> **Your task**
Once you find the line below that has "Click the night cloudy weather icon", output it and every line after it exactly, stopping after the line that has "Task: Click the 1h timestamp on Eilidh's post", with no pictures.

Stored records
--

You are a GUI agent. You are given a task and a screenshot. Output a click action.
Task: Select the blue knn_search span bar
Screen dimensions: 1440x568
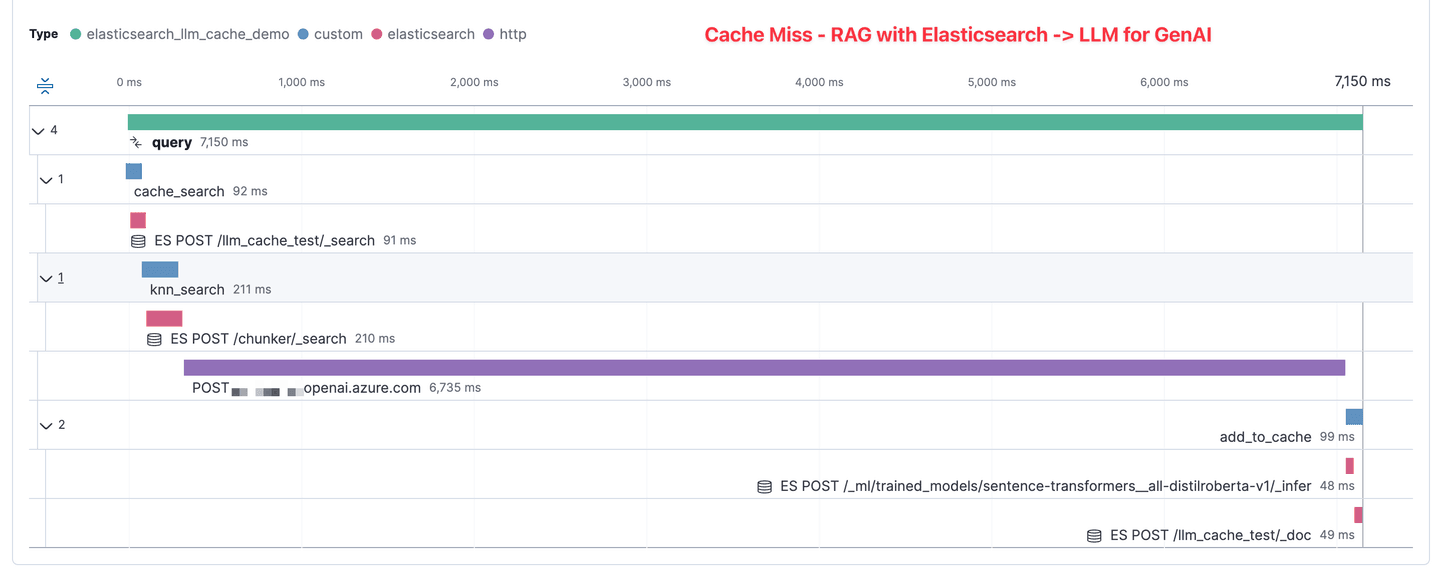click(x=160, y=269)
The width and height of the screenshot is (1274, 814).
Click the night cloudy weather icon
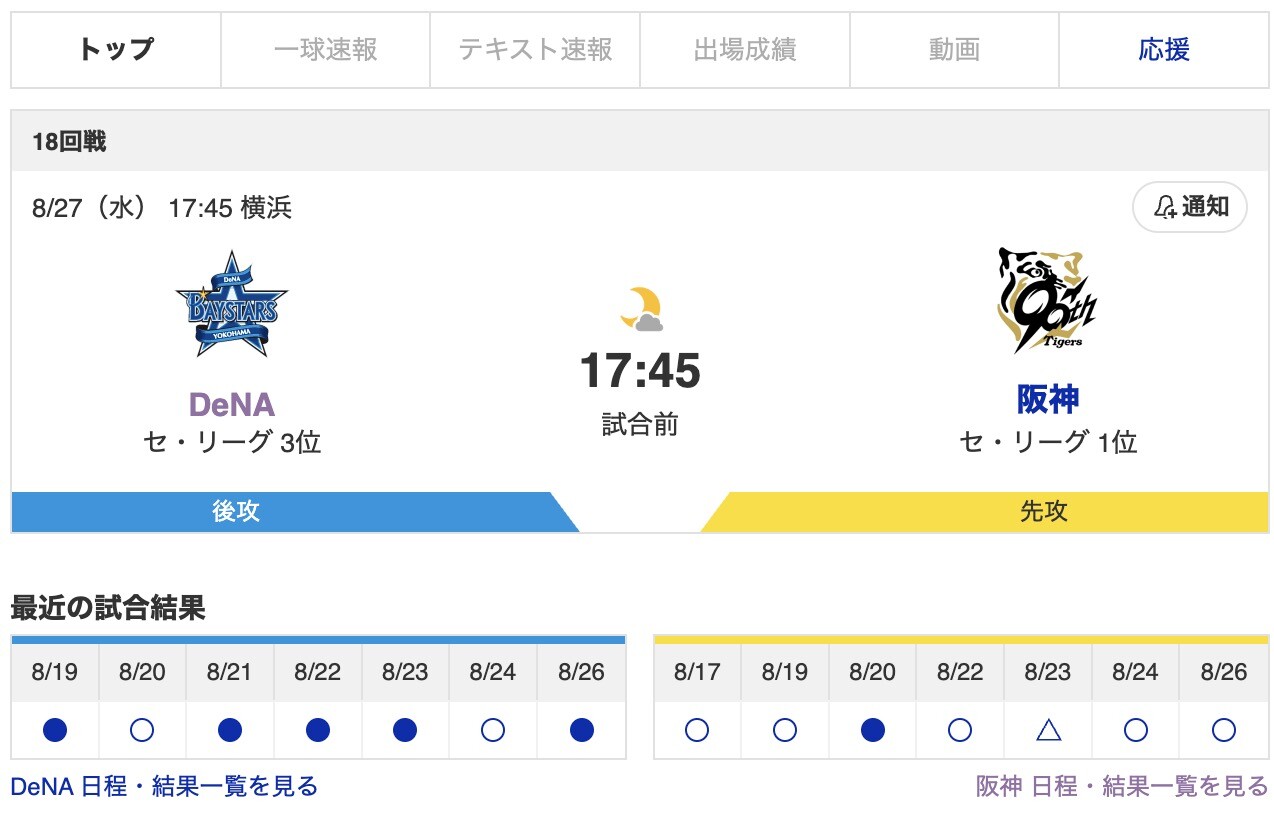(640, 309)
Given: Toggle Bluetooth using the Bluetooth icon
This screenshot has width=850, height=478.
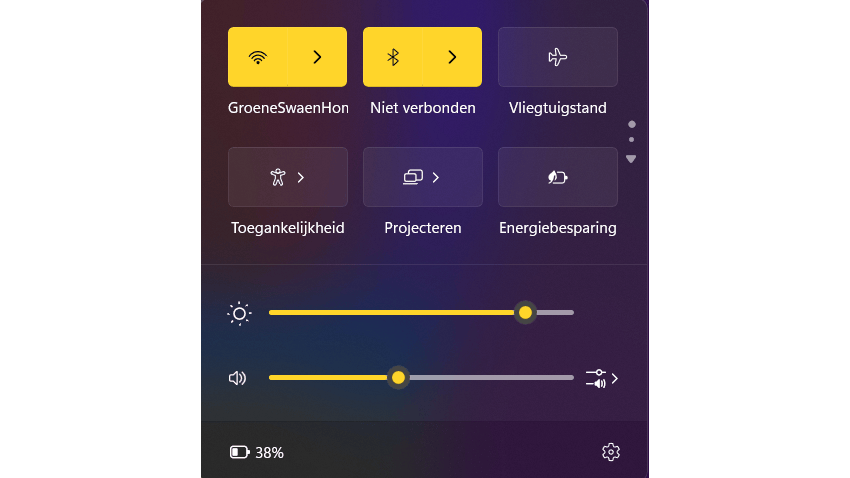Looking at the screenshot, I should click(x=393, y=57).
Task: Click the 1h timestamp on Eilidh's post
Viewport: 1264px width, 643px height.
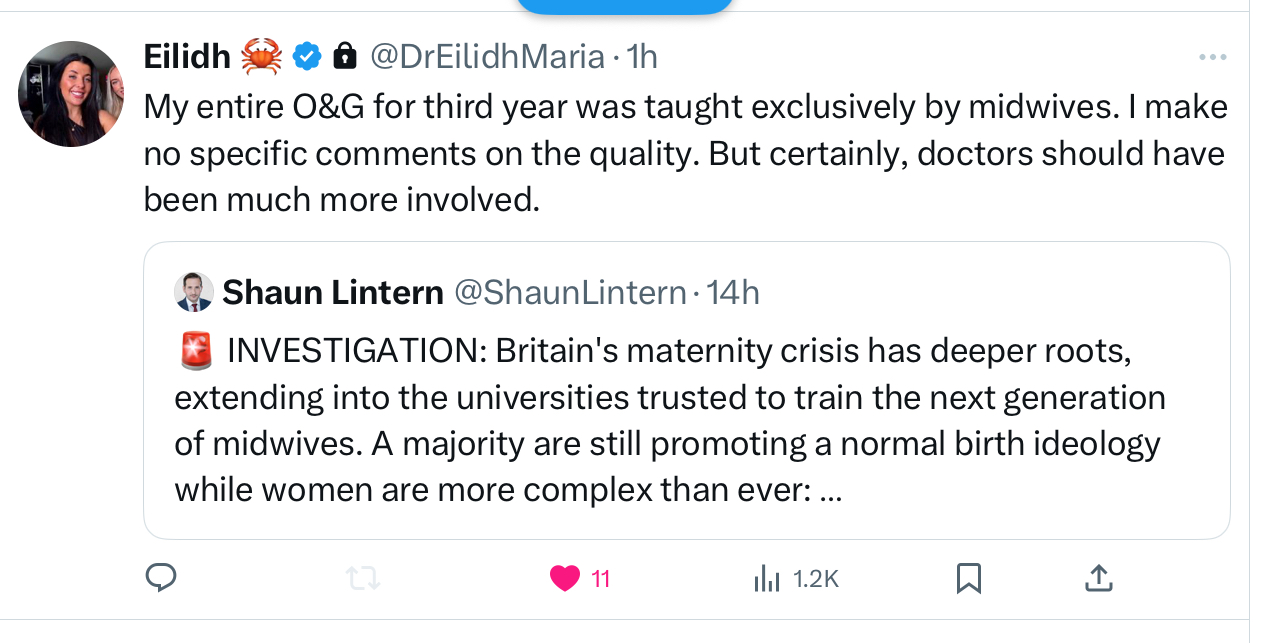Action: pos(642,57)
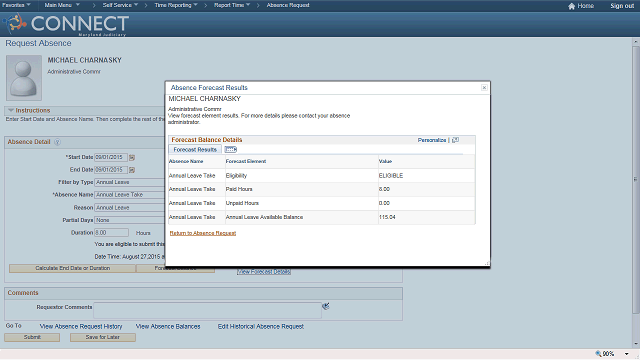Open grid pop-out icon next to Personalize
The width and height of the screenshot is (640, 360).
click(x=456, y=140)

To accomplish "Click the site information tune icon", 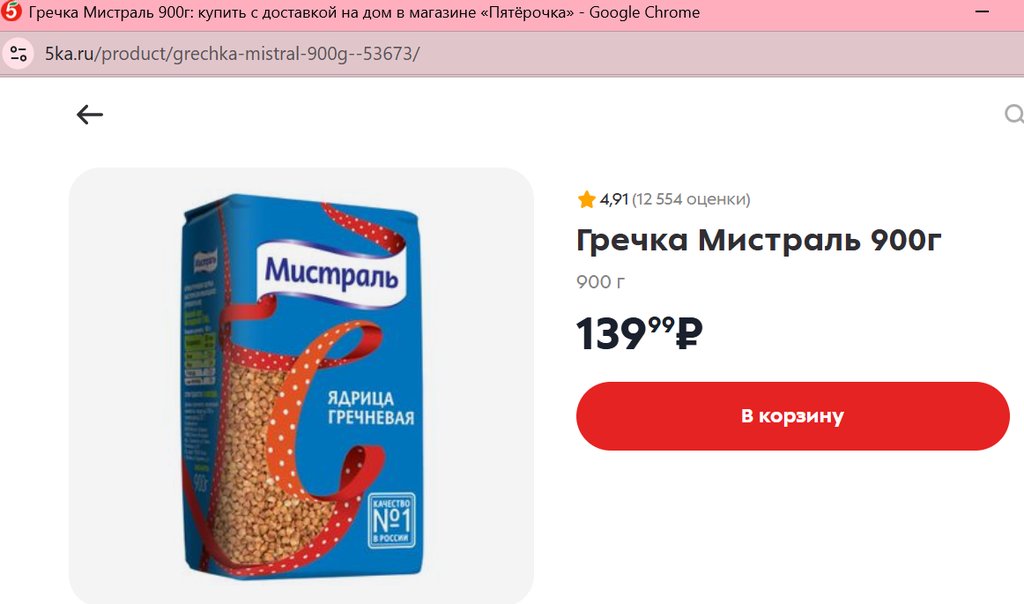I will coord(18,54).
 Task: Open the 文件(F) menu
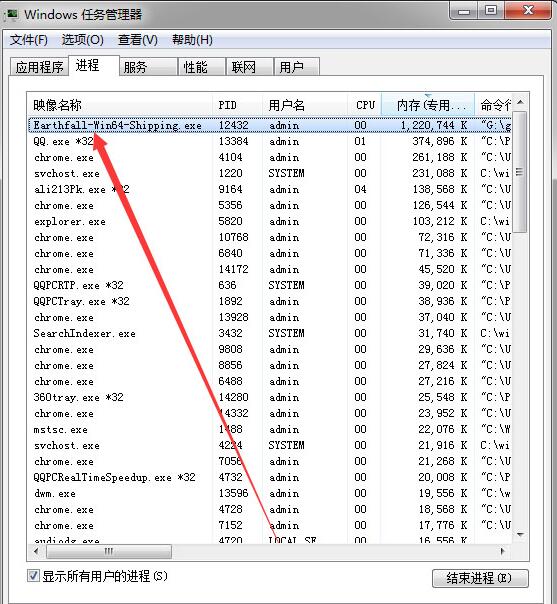coord(29,40)
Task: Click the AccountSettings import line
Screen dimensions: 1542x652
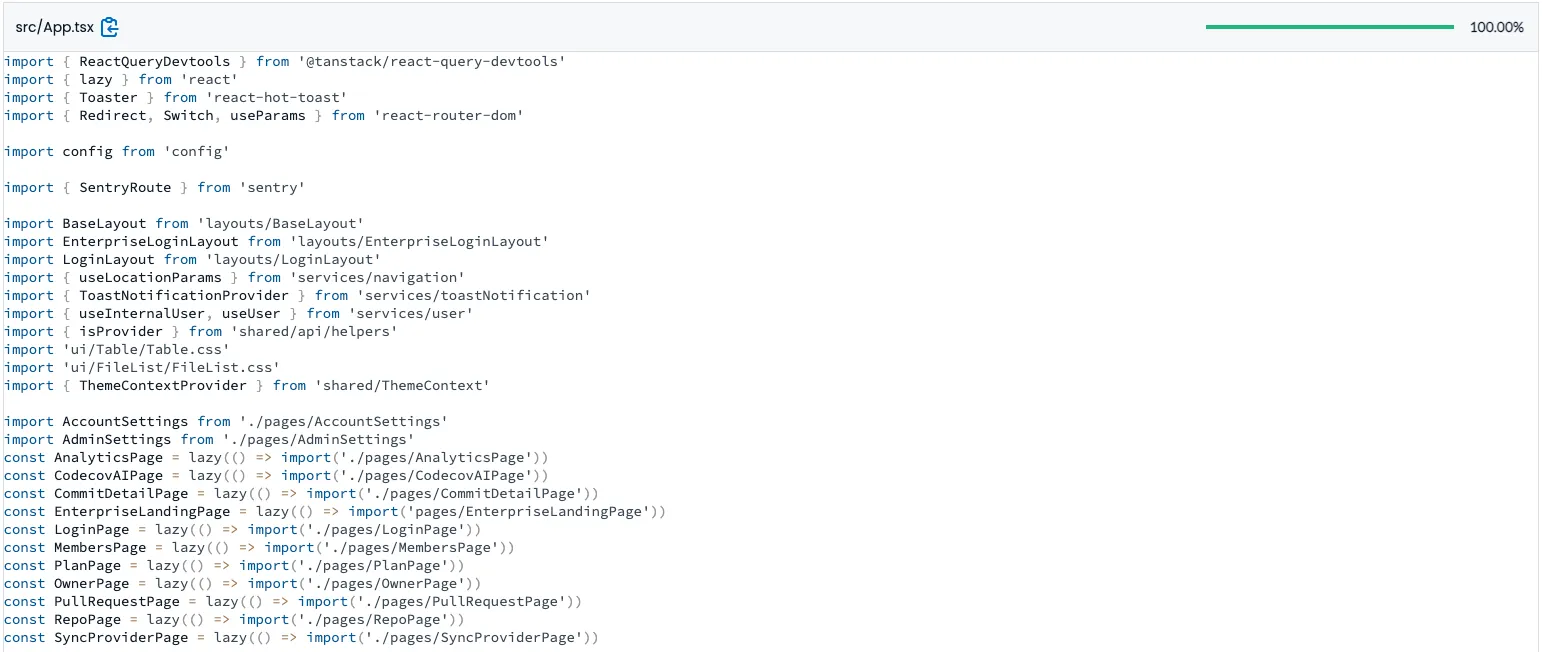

--

> **Solution to the exercise**
Click the night cloudy weather icon
(640, 309)
Given: Toggle Bluetooth using the Bluetooth icon
This screenshot has width=850, height=478.
Looking at the screenshot, I should click(x=393, y=57).
Task: Click the 1h timestamp on Eilidh's post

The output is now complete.